PPP, le blog intégral: tout sur tout et un peu plus que tout, d'avant-hier, d'hier, d'aujourd'hui et peut-être de demain!
Une affiche datant probablement de 1988, à la suite de la 3ème place de Montpellier lors de la saison 87/88 de D1. Trouvée (rajout du 22 Mai 2012) sur le site mhscfoot.com
L'ancien maire de Montpellier, Georges Frêche est mort d'une crise cardiaque ce dimanche. Envoyé spécial de France Football, Jean-Marie Lanoë l'avait croisé le mois dernier, lorsqu'il était allé passer «Un jour avec» Louis Nicollin (FF du vendredi 17 septembre). Souvenirs.

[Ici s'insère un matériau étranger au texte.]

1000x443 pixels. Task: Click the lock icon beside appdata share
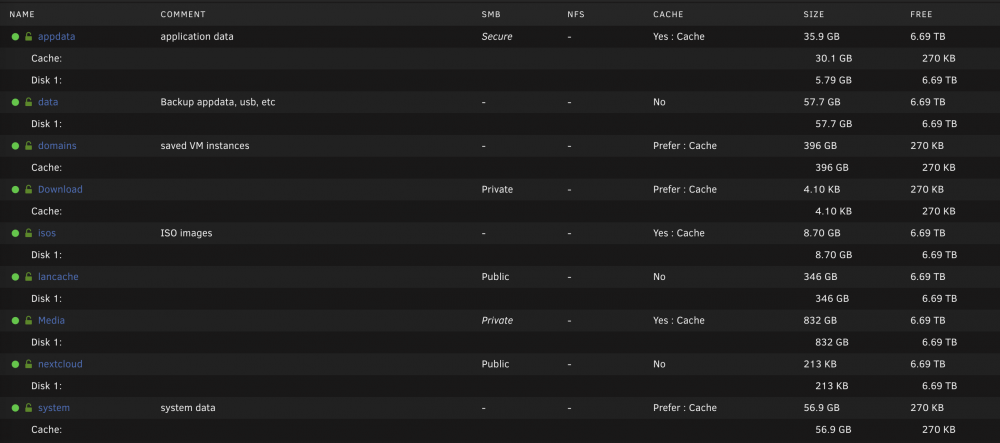[29, 37]
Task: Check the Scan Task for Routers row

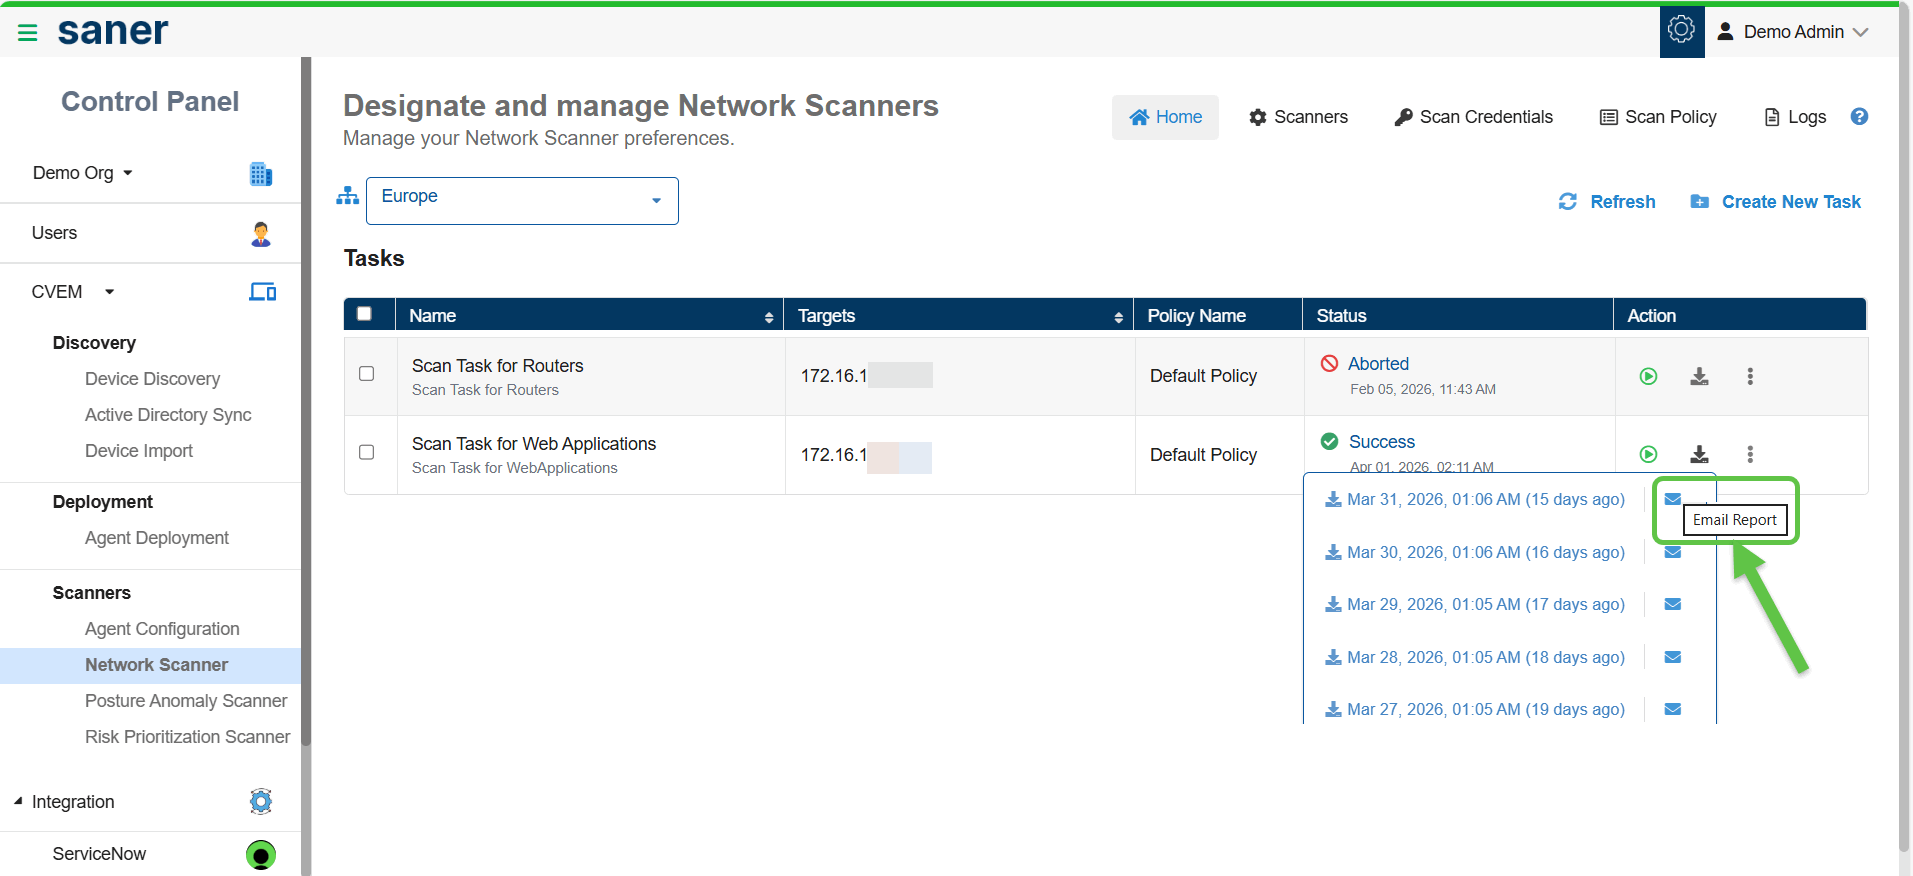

Il avait bien sûr sa loge estampillée «Conseil Général de l'Hérault» au Stade Yves du Manoir de Montpellier. Il y a un peu plus d'un mois, alors que nous passions la journée avec Louis Nicollin, à la mi-temps d'un excellent match de TOP 14 Montpellier - Castres, nous y avions retrouvé Georges Frêche, l'ex-maire de Montpellier amaigri, certes, une casquette rose vissée, à l'envers, sur le crâne et une canne à la main, mais plus grivois que jamais. Avec le président du club montpelliérain, il nous avait composé, sur le pouce, l'espace de quelques minutes, un duo de papys genre Muppet Show.
Les deux hommes regardaient mutuellement leurs kilos perdus. «Regardez comme il est maigre, clamait Georges Frêche à la cantonade à destination d'un Louis aminci. Quand il bande, il voit sa quéquette ! Vingt ans que ça ne lui était plus arrivé !» Son entourage se bidonnait, tout en demandant instamment alentour de ne pas retranscrire ses propos. Alors que l'intéressé, comme d'habitude, s'en fichait comme de sa première statue de Lénine.
Une franchise abrupte dans un monde policé qu'il partageait avec Nicollin. Et puis, pas encore satisfait de cette première tirade, il reprendra, bien plus nostalgique : «J'ai baisé beaucoup ! Mais maintenant, j'en parle ! Que voulez-vous, on vit sur de vieux souvenirs...» De son côté, Nicollin se réjouissait à la perspective de partir pour un long voyage protocolaire en Chine où ils retrouvèrent, quelques jours plus tard, Gérard Depardieu à Shangaï.
«Nicollin, c'est mon pote !» redira Georges Frèche une dernière fois. Ce n'était pas le cas il y a trente ans, mais les deux hommes se trouveront vite des tas de points communs qu'on aura retrouvés intacts, l'espace de quelques minutes. Nicollin nous dira alors combien il était admiratif : «C'est un mec extraordinaire. Regarde comment il a transformé Montpellier et la région ! C'est pas beau, ça ?» Des potes, des mecs. Dont l'un des deux, ce 25 octobre, est bien malheureux.